When you run a flow, the Changelog stream detected popup appears indicating that the events have a change to the state. You can view the corresponding operation for each event (for example, +I, +U, -U, and -D) in the Mode column of your output events:

  • Insert (+I): This event describes the creation of a new record.

  • Update: These events describe a modification of an existing record:
    • Update Before (-U): Shows the state of a record immediately before it was modified. It provides a snapshot of the earlier values.

    • Update After (+U): Represents the new state of the record after an update was made. It includes the latest values, allowing consumers to see the updated version and maintain an up-to-date view.

  • Delete (-D): A record is removed when no longer needed.

These operations facilitate the management of real-time stateful applications, where the current state takes precedence over historical data.

Implications for Kafka topics and consumers

If your flow produces a changelog stream, the events in the Kafka topic differ from those in an append-only stream. This behavior has several implications, including:

  • Stateful consumption: Consumers must be aware that the latest event reflects the most up-to-date state.
  • Handling deletions: Consumers must be prepared to handle records that might be removed from the stream.
  • Topic compaction: Kafka topics that store changelog stream often benefit from log compaction, which periodically cleans up the topic to delete previous records with the same key, keeping only the latest version.

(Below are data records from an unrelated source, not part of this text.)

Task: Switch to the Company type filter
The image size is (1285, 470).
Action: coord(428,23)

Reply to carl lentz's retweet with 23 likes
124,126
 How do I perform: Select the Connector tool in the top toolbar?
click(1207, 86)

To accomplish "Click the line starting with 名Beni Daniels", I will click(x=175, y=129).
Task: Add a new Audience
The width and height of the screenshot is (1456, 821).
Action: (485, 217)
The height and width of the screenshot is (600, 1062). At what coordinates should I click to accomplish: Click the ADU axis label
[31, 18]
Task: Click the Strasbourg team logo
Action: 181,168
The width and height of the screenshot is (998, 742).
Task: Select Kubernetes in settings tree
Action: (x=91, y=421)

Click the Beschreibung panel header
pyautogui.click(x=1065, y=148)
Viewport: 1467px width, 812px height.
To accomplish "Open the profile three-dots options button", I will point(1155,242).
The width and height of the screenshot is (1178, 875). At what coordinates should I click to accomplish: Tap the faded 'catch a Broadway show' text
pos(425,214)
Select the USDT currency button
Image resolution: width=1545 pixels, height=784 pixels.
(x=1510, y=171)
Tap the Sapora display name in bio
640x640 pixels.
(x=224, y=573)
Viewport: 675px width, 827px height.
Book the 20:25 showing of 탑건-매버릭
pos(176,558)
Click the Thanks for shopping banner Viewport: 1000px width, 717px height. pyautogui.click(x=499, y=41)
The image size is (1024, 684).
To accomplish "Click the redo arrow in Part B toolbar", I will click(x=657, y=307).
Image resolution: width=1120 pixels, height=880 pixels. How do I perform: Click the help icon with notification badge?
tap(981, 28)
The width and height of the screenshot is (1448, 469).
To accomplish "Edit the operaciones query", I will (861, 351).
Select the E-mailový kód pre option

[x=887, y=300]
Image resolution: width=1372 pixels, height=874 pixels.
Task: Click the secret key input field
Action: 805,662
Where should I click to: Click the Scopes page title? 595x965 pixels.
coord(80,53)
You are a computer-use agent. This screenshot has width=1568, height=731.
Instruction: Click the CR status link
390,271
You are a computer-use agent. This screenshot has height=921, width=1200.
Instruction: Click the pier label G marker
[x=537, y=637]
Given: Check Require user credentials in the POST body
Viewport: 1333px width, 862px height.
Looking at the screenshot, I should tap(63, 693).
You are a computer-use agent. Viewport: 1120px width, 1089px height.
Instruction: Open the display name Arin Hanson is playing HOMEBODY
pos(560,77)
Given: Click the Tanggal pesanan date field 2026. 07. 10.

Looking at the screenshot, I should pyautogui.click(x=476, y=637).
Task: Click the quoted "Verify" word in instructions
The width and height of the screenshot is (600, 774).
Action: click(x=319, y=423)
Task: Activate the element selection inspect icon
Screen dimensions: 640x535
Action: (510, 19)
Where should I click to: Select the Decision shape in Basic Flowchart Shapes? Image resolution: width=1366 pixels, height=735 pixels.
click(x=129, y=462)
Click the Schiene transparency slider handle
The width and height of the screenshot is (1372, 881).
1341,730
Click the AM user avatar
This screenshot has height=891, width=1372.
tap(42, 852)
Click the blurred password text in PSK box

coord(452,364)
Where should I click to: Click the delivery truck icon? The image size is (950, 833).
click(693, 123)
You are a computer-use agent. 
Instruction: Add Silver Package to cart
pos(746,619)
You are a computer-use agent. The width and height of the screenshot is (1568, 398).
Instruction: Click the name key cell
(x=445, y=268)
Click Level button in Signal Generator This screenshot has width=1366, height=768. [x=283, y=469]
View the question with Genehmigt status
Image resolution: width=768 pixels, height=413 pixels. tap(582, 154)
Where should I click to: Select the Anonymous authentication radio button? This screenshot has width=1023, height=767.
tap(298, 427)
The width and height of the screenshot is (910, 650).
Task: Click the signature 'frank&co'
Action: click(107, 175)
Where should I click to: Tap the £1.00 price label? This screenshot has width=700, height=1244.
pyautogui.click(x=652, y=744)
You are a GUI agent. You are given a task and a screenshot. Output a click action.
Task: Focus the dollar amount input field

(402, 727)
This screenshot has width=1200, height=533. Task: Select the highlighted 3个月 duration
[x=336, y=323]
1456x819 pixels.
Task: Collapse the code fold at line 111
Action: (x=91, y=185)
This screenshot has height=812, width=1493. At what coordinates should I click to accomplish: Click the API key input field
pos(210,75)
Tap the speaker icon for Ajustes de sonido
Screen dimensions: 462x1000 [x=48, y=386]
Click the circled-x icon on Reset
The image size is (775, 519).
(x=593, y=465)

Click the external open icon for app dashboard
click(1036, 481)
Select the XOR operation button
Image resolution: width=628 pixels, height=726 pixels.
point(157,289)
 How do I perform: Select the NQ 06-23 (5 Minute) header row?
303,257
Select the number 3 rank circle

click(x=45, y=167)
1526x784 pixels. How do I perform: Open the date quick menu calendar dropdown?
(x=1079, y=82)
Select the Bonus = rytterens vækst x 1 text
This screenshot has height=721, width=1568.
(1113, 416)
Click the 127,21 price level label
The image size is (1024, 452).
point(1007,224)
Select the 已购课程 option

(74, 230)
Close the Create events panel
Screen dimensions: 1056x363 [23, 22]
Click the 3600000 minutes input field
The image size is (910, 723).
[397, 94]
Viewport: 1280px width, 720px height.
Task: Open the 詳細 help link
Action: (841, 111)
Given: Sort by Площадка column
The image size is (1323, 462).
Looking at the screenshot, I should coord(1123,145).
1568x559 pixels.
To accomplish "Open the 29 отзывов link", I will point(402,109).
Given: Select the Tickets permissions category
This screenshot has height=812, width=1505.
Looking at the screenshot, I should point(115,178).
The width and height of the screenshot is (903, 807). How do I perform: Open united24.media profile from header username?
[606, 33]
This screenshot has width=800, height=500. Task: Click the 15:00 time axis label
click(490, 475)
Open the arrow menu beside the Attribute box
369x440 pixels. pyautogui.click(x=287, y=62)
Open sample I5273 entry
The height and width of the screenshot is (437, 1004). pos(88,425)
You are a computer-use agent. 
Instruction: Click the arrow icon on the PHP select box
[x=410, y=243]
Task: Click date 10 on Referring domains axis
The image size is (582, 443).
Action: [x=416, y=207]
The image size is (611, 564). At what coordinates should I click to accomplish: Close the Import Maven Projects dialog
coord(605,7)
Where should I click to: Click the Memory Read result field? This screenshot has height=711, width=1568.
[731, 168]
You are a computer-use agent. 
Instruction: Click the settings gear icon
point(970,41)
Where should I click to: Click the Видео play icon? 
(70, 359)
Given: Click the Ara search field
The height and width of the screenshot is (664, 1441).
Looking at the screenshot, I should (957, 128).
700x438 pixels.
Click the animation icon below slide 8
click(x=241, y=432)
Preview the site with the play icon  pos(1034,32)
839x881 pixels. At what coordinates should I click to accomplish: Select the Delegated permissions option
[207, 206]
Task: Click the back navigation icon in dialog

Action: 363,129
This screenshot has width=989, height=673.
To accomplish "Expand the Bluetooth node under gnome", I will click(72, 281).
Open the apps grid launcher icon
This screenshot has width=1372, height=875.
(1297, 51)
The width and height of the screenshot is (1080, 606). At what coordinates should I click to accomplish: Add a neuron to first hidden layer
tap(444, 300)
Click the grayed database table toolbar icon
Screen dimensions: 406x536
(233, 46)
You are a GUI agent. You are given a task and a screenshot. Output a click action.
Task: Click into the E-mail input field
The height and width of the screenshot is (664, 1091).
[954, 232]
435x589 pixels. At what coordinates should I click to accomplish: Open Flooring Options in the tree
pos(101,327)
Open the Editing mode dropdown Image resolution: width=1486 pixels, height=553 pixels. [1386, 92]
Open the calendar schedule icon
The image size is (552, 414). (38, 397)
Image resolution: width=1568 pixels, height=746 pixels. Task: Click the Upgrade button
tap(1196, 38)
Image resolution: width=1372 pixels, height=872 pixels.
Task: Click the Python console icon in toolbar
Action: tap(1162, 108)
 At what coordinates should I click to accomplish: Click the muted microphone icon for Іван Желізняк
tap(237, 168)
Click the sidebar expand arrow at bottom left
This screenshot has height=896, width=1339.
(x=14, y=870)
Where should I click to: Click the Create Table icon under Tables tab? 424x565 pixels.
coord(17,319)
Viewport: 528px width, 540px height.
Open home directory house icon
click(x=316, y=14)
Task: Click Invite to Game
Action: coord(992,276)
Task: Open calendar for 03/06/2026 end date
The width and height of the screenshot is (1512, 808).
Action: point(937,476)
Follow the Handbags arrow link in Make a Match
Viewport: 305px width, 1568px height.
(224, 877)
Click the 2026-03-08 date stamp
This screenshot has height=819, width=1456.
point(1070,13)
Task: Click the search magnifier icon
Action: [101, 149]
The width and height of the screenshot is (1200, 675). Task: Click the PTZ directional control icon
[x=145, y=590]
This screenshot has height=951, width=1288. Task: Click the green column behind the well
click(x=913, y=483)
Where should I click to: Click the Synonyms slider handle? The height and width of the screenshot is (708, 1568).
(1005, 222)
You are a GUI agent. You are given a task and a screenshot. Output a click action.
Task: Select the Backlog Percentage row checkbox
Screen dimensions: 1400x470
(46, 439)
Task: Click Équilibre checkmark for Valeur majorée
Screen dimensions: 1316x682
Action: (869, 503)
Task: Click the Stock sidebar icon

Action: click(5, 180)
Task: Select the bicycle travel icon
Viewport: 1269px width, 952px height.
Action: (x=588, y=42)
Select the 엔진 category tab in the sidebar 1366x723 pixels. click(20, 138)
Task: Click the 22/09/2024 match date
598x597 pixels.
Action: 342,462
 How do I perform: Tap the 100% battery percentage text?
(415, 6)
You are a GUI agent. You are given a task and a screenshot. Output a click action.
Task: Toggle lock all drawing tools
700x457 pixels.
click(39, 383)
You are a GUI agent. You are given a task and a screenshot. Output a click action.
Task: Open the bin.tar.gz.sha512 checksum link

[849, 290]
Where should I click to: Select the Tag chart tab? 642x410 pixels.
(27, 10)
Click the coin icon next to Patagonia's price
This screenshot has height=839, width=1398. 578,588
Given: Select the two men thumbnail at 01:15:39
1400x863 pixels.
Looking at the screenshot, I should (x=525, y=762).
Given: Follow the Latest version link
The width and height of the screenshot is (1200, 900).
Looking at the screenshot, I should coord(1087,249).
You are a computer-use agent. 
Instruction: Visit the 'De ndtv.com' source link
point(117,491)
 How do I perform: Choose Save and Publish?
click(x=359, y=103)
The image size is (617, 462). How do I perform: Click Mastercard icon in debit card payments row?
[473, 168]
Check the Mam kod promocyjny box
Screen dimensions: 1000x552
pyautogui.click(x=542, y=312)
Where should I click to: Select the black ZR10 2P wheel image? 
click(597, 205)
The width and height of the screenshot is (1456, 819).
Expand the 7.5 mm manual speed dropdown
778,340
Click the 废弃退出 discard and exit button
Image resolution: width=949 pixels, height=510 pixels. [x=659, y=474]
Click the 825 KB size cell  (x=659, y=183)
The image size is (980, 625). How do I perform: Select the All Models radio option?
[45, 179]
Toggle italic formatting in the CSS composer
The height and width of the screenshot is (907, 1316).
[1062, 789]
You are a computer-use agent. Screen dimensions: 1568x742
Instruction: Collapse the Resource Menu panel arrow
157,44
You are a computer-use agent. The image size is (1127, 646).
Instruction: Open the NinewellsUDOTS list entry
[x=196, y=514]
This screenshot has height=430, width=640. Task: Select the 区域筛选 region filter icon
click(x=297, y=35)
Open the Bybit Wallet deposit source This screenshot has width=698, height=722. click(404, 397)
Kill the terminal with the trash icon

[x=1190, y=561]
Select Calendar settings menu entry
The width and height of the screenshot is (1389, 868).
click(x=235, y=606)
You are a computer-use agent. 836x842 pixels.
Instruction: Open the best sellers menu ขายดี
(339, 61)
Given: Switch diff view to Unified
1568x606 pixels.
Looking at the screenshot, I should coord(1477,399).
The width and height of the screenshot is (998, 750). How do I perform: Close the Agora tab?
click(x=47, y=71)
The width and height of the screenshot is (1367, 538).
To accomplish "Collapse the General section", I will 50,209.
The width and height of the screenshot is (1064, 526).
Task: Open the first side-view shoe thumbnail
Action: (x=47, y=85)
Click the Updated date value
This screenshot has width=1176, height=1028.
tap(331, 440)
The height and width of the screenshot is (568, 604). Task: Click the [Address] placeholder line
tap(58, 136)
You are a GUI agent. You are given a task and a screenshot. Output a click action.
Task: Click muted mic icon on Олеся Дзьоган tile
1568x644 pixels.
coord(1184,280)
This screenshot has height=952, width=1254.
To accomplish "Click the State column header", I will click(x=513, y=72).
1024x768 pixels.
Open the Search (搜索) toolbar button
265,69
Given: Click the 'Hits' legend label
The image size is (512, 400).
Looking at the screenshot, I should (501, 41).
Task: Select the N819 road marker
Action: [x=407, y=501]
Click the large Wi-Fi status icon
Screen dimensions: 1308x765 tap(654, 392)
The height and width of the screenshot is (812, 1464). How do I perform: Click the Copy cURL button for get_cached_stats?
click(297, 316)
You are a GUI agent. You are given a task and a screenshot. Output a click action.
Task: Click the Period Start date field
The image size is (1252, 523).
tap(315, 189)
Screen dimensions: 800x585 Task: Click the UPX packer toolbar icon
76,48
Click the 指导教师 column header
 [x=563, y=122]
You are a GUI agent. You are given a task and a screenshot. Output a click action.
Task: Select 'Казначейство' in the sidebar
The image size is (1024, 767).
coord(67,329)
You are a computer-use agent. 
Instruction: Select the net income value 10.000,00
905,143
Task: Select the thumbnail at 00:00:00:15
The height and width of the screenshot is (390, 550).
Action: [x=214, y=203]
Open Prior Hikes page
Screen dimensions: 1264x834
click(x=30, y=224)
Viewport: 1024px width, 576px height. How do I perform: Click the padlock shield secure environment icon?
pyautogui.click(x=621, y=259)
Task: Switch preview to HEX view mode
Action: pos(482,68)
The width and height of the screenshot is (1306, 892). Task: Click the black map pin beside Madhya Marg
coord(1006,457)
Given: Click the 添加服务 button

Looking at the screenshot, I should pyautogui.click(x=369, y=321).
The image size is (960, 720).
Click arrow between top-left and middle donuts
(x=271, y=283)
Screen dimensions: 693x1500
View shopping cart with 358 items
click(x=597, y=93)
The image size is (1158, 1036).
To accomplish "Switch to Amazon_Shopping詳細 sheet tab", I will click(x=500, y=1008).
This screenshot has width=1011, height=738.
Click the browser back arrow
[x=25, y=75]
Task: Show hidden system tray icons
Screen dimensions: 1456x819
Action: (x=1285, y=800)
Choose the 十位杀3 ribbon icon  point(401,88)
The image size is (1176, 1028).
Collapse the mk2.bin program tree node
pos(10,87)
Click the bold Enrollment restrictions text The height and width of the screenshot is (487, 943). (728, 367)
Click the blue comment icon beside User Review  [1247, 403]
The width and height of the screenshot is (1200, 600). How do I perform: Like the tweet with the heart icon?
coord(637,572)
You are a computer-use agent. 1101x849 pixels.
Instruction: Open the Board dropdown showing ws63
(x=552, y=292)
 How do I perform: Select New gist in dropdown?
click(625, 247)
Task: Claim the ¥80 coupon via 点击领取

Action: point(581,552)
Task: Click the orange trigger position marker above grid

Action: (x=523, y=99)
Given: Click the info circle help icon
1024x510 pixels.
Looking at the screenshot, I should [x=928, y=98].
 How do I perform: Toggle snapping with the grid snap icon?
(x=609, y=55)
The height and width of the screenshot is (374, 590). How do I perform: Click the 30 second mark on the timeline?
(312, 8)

By understanding these implications, you can design and implement Event Processing flows that use the strengths of each stream type to fit specific use cases effectively.

Running your flows

In the navigation banner, expand Run flow and select either Events from now or Include historical to run your flow.

Important:

  • If your flow has an SQL source node, then your flow results are based on the value of the scan.startup.mode property in your Flink SQL code. The Events from now or Include historical options are ignored.

  • If your flow has both event source nodes and SQL source nodes, the results depend on the Run flow options for the event source node. The same options for the SQL source node are ignored.